A network of contacts can yield advance notice of a company that’s hiring — or laying people off. More broadly, social networking can help you read the tea leaves about the health of various vertical markets (for example, if several of your contacts recently found work in health care or switched out of manufacturing).

Finally, simple human interaction can be uplifting, even if it is electronic. Reconnecting with high school friends, college buddies and old co-workers won’t necessarily help your career directly, but it can do wonders for your outlook by reminding you who you were before you felt like you were nothing but a job or a job search.

Get out into the real world

If you live near a university, check out its technology-transfer center. These are official, university-supported incubators for technology research and start-up tech companies.
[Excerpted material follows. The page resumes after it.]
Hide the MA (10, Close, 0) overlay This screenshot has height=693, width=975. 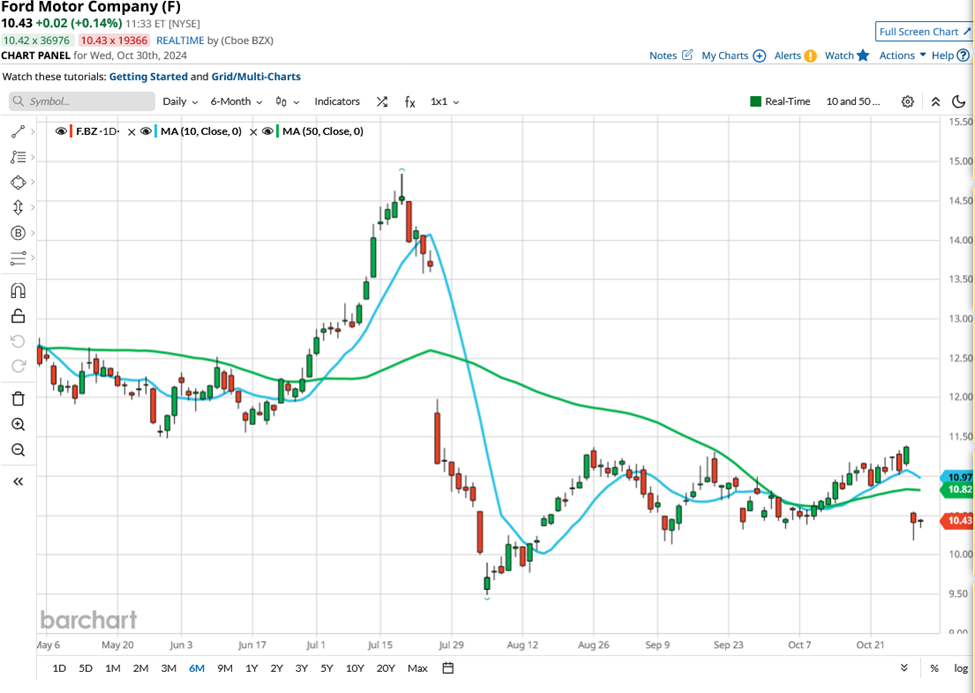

Personnel in technology-transfer centers excel at helping people sell the business benefits of technology — a skill that IT professionals could often use help with as well.
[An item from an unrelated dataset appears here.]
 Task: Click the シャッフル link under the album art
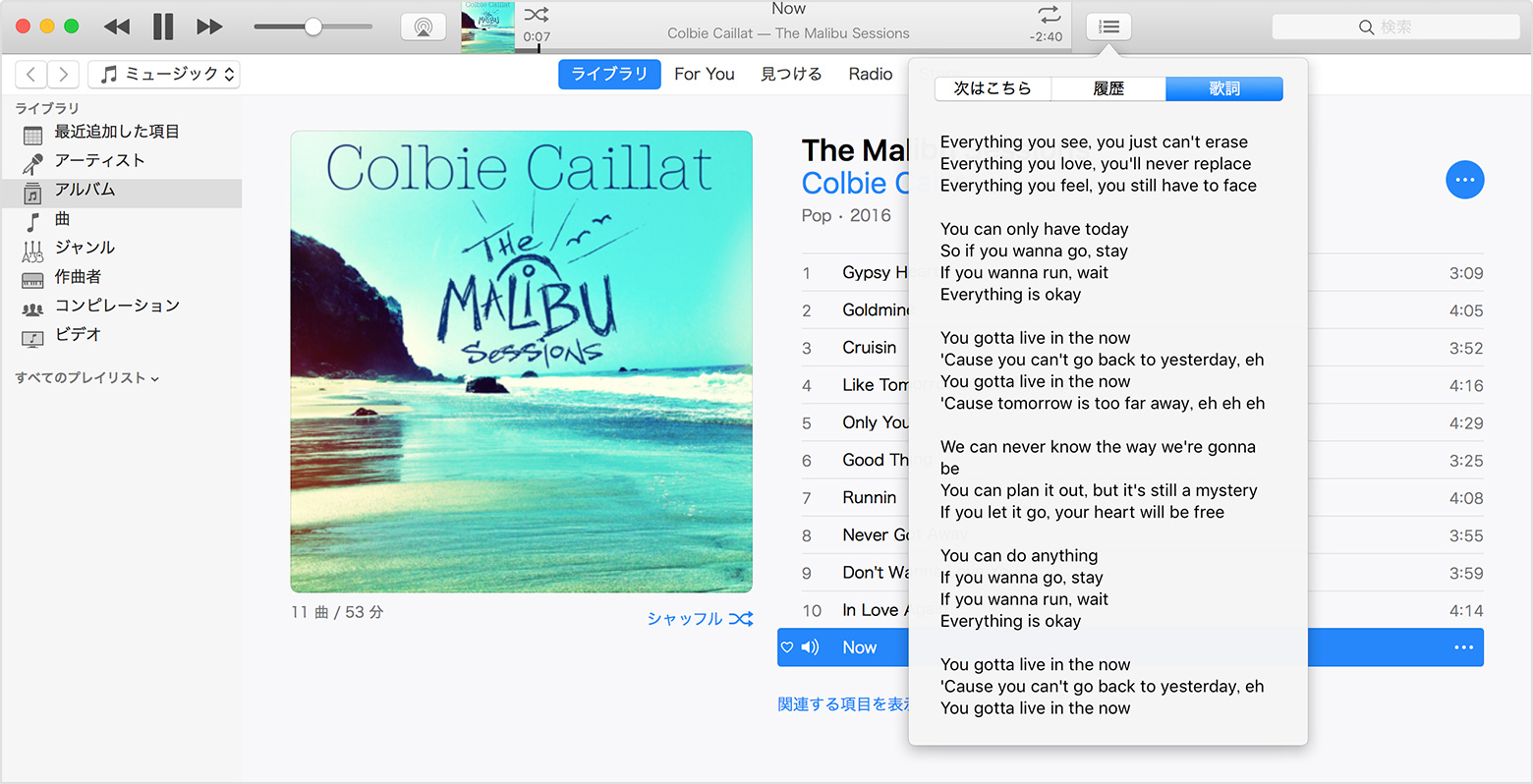(x=698, y=619)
“People in IT do not know how to sell themselves. When you look at programmers’ résumés and how they interview, they talk about their skills in terms of C++ and other technical languages,” says Belludi.
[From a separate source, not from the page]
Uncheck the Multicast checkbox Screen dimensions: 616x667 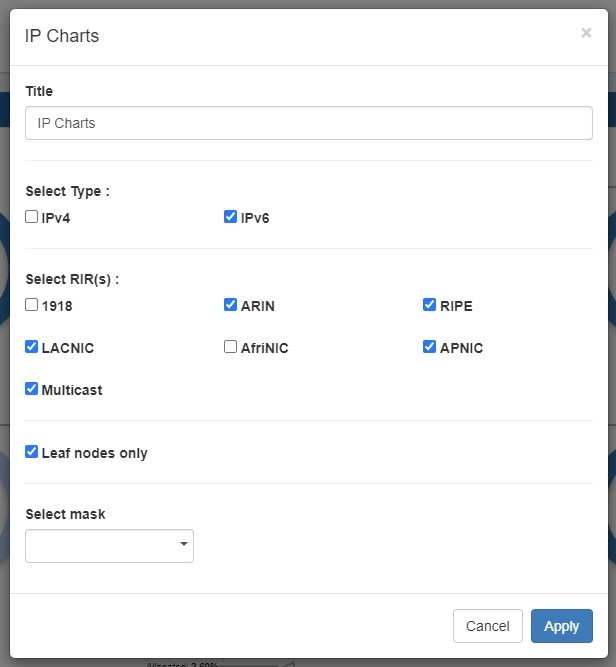click(32, 389)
“They don’t explain that a project they worked on saved their company hundreds of thousands of dollars or what the business benefits of a project were.”

Beyond that, if you’re thinking at all about striking out on your own or getting work from a small business, local entrepreneur clubs and small-business associations are also good bets. The beauty of smaller, local clubs and associations is the opportunity they offer for face-to-face contact.

Improve your soft skills

Working on your communication, negotiation, relationship-building and presentation talents — the so-called soft skills — can maintain your sense of self-worth now and help you nail a promotion or land a new job further in the future.

Courses are widely available at low cost at local adult education centers and, in some areas, through your local library. Practice the skills you learn as well. Write reviews for — reviews of IT-specific books or any other book or product that excites you. Think of your reviews as an opportunity to practice your writing plus get a little visibility in the process.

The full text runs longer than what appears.